Every entry here needs to be repeated exactly.

BEGIN Supplied material

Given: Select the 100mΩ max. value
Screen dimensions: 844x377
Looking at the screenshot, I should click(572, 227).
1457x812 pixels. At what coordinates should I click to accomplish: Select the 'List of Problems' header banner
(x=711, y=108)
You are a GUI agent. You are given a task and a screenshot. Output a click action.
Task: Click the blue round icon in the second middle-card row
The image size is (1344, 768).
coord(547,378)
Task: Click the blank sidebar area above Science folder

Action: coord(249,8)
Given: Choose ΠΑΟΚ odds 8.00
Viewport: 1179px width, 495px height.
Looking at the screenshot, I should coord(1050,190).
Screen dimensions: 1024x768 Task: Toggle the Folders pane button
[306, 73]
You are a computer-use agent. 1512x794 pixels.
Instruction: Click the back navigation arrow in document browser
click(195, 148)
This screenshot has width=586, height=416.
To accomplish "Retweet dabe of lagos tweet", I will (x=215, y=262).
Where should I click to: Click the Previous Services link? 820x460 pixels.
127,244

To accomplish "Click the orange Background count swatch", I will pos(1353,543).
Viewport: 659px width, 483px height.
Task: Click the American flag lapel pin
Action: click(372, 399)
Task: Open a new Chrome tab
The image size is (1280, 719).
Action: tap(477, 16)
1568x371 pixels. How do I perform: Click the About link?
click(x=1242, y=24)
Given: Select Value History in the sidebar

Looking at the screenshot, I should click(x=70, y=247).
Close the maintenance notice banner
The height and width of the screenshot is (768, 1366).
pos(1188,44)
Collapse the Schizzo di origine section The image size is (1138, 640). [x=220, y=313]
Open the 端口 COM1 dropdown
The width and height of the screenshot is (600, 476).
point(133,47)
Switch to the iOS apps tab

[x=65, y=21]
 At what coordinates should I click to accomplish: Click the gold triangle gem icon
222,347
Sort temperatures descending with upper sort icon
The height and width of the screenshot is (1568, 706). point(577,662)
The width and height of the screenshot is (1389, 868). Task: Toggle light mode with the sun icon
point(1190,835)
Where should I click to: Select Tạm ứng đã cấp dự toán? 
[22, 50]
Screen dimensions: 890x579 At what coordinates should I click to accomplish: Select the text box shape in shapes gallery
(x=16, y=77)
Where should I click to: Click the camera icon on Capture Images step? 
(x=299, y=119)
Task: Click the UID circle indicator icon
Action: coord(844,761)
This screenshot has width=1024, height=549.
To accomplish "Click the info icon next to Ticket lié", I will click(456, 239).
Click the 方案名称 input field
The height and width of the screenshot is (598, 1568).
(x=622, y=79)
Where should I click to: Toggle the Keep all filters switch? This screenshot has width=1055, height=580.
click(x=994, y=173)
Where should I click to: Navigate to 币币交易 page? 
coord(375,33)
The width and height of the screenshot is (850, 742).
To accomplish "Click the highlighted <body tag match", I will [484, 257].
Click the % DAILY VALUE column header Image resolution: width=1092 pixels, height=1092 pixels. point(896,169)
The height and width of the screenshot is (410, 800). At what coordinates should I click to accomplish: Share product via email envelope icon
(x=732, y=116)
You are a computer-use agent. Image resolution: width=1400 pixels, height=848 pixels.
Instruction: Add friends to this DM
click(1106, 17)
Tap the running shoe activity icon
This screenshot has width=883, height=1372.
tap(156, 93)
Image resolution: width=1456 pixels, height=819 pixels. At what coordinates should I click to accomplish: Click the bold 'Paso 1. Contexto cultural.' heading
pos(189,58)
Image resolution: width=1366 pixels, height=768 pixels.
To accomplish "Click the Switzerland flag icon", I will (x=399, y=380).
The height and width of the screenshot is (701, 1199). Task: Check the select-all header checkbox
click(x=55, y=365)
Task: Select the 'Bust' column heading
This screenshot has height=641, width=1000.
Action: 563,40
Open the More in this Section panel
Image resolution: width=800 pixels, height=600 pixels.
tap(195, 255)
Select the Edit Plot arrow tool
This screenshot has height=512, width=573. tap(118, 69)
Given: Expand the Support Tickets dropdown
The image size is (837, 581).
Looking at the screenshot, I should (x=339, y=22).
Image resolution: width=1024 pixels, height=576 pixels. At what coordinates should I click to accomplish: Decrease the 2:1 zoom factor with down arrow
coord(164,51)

END Supplied material

_Response to the task_.
Given: Select the 100mΩ max. value
Screen dimensions: 844x377
Looking at the screenshot, I should click(572, 227).
1457x812 pixels. At what coordinates should I click to accomplish: Select the 'List of Problems' header banner
(x=711, y=108)
You are a GUI agent. You are given a task and a screenshot. Output a click action.
Task: Click the blue round icon in the second middle-card row
The image size is (1344, 768).
coord(547,378)
Task: Click the blank sidebar area above Science folder

Action: coord(249,8)
Given: Choose ΠΑΟΚ odds 8.00
Viewport: 1179px width, 495px height.
Looking at the screenshot, I should coord(1050,190).
Screen dimensions: 1024x768 Task: Toggle the Folders pane button
[306, 73]
You are a computer-use agent. 1512x794 pixels.
Instruction: Click the back navigation arrow in document browser
click(195, 148)
This screenshot has width=586, height=416.
To accomplish "Retweet dabe of lagos tweet", I will (x=215, y=262).
Where should I click to: Click the Previous Services link? 820x460 pixels.
127,244

To accomplish "Click the orange Background count swatch", I will pos(1353,543).
Viewport: 659px width, 483px height.
Task: Click the American flag lapel pin
Action: click(372, 399)
Task: Open a new Chrome tab
The image size is (1280, 719).
Action: tap(477, 16)
1568x371 pixels. How do I perform: Click the About link?
click(x=1242, y=24)
Given: Select Value History in the sidebar

Looking at the screenshot, I should click(x=70, y=247).
Close the maintenance notice banner
The height and width of the screenshot is (768, 1366).
pos(1188,44)
Collapse the Schizzo di origine section The image size is (1138, 640). [x=220, y=313]
Open the 端口 COM1 dropdown
The width and height of the screenshot is (600, 476).
point(133,47)
Switch to the iOS apps tab

[x=65, y=21]
 At what coordinates should I click to accomplish: Click the gold triangle gem icon
222,347
Sort temperatures descending with upper sort icon
The height and width of the screenshot is (1568, 706). point(577,662)
The width and height of the screenshot is (1389, 868). Task: Toggle light mode with the sun icon
point(1190,835)
Where should I click to: Select Tạm ứng đã cấp dự toán? 
[22, 50]
Screen dimensions: 890x579 At what coordinates should I click to accomplish: Select the text box shape in shapes gallery
(x=16, y=77)
Where should I click to: Click the camera icon on Capture Images step? 
(x=299, y=119)
Task: Click the UID circle indicator icon
Action: coord(844,761)
This screenshot has width=1024, height=549.
To accomplish "Click the info icon next to Ticket lié", I will click(456, 239).
Click the 方案名称 input field
The height and width of the screenshot is (598, 1568).
(x=622, y=79)
Where should I click to: Toggle the Keep all filters switch? This screenshot has width=1055, height=580.
click(x=994, y=173)
Where should I click to: Navigate to 币币交易 page? 
coord(375,33)
The width and height of the screenshot is (850, 742).
To accomplish "Click the highlighted <body tag match", I will [484, 257].
Click the % DAILY VALUE column header Image resolution: width=1092 pixels, height=1092 pixels. point(896,169)
The height and width of the screenshot is (410, 800). At what coordinates should I click to accomplish: Share product via email envelope icon
(x=732, y=116)
You are a computer-use agent. Image resolution: width=1400 pixels, height=848 pixels.
Instruction: Add friends to this DM
click(1106, 17)
Tap the running shoe activity icon
This screenshot has width=883, height=1372.
tap(156, 93)
Image resolution: width=1456 pixels, height=819 pixels. At what coordinates should I click to accomplish: Click the bold 'Paso 1. Contexto cultural.' heading
pos(189,58)
Image resolution: width=1366 pixels, height=768 pixels.
To accomplish "Click the Switzerland flag icon", I will (x=399, y=380).
The height and width of the screenshot is (701, 1199). Task: Check the select-all header checkbox
click(x=55, y=365)
Task: Select the 'Bust' column heading
This screenshot has height=641, width=1000.
Action: 563,40
Open the More in this Section panel
Image resolution: width=800 pixels, height=600 pixels.
tap(195, 255)
Select the Edit Plot arrow tool
This screenshot has height=512, width=573. tap(118, 69)
Given: Expand the Support Tickets dropdown
The image size is (837, 581).
Looking at the screenshot, I should (x=339, y=22).
Image resolution: width=1024 pixels, height=576 pixels. At what coordinates should I click to accomplish: Decrease the 2:1 zoom factor with down arrow
coord(164,51)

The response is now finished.